[Start of Data supplied]
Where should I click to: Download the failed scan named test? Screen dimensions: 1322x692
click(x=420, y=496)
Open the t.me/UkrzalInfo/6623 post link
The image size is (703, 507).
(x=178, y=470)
[End of Data supplied]
# Request
Rewrite the records above, changing "failed scan" to "completed scan" and leaving everything else as it is.

# Exercise result
Where should I click to: Download the completed scan named test? Screen dimensions: 1322x692
click(x=420, y=496)
Open the t.me/UkrzalInfo/6623 post link
The image size is (703, 507).
(x=178, y=470)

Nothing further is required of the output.